Mass. Cultural Nonprofits Lost $425M Due to COVID-19 Crisis
Coronavirus-Dollar

July 17, 2020 — Since the COVID-19 pandemic took hold in Massachusetts in March, cultural nonprofits across the state lost $425 million in revenue to date due to cancellations and closures and will take an average of two years—up to five years in some cases—to recover, according to the Mass Cultural Council.

The losses, based on a survey of 392 nonprofits across the state with annual spending budgets ranging from $50,000 to $145 million, included $365.4 million lost in earned revenue and $59.5 million lost in contributed revenue.

Forty percent of survey respondents noted that they were unsure when to reopen, even if allowed by state reopening guidelines.

Since March, at least 98% of respondents said they had to cancel in-person programmatic activity and 79% had to cancel funding events/activities, the Mass Cultural Council (MCC) reported yesterday.

“While the necessary public health measures in place for the past 18 weeks, like social distancing and COVID-related closures, have resulted in beneficial public health outcomes, they have also wreaked havoc on the economics of the cultural sector,” said David T. Slatery, acting MCC executive director. “The continued unknowns about the future complicate the planning process for cultural organizations.”

He noted, “Cultural nonprofits are more at risk than other industries because of their operation and programming models.”

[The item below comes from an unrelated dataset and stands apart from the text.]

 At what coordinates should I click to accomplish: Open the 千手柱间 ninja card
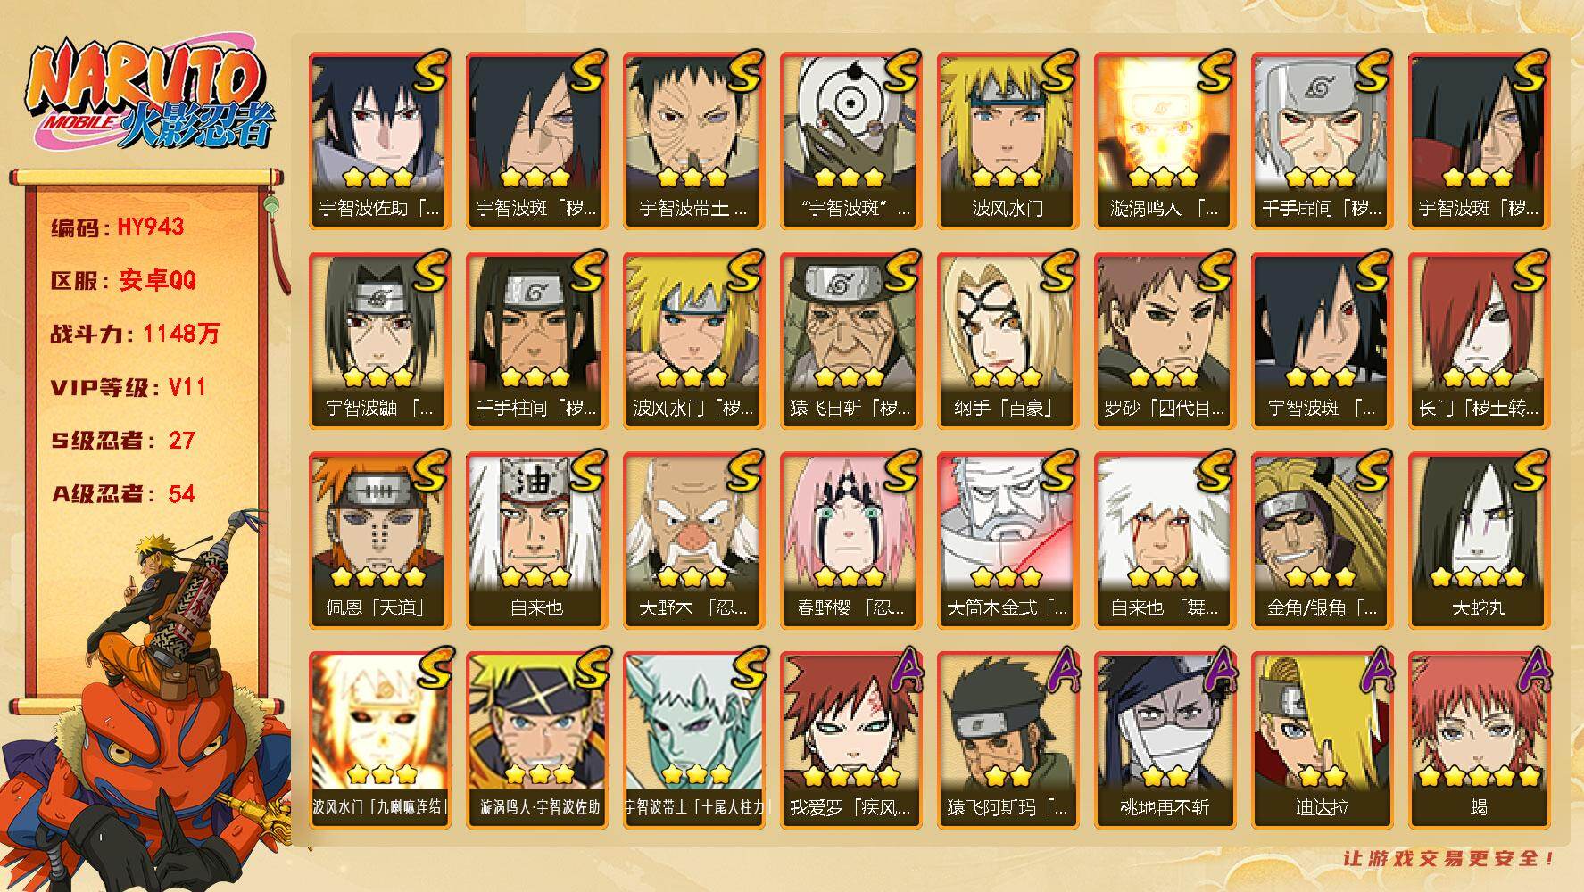[x=537, y=341]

In testimony delivered to state senators on Wednesday, Troy Siebels of the Worcester-based Hanover Theatre for the Performing Arts said that the performing arts have been "decimated" by the pandemic and many businesses operating in the field will not survive, according to the State House News Service.

Joseph Thompson, director of the Massachusetts Museum of Contemporary Art in North Adams, reportedly told senators he is "quite nervous" about how it will get through the next six months

Reflecting the difficult fundraising environment, the Massachusetts Alliance of Portuguese Speakers in Cambridge, while not a cultural nonprofit, yesterday announced it has canceled its 50th Anniversary Gala, scheduled for September 19, due to concerns over the COVID-19 pandemic and the risk that big-scale events continue to pose to the health and safety of the community.

Ninety-three percent of survey respondents provide programming “mostly in person”; 88% of responding organizations provide programming “mostly indoors”; and almost one-third of survey respondents provide programming aligned with school activity or direct cultural programming in schools.

Cultural sector employees have been heavily impacted by COVID-19 as well. Sixty-eight percent of responding organizations indicated that they expect layoffs, furloughs, and reductions in pay and working hours for their employees, which will impact 17,020 employees and their jobs statewide.

Cultural nonprofit organizations estimate that it will take on average two years— up to five years in some cases—to recover programming and financial status back to pre-COVID levels. That will be driven, in part, by the public feeling confident in reengaging with cultural programming.

When identifying recovery strategies necessary to reopen, survey respondents prioritized changes to core programming, such as:

  • Reduced occupancy for programming

  • Shifting program delivery from in-person to virtual, or from indoor to outdoor

  • Making capital investments like HVAC adjustments for public health and safety

  • Making changes to, or eliminating, concessions and other sources of earned income

  • Implementing other changes like transitioning employees to work remotely, providing the equipment necessary to do so, increasing cleaning services, signage, and sanitizing or hand-washing stations for employees and audience members.

The cost of implementing recovery strategies, to reopen to the public, as identified by survey respondents is $117 million.

“We now know that one in four cultural sector jobs have been impacted by COVID,” said Slatery. “Public investment is necessary to restore these jobs and help the sector flourish across Massachusetts again.”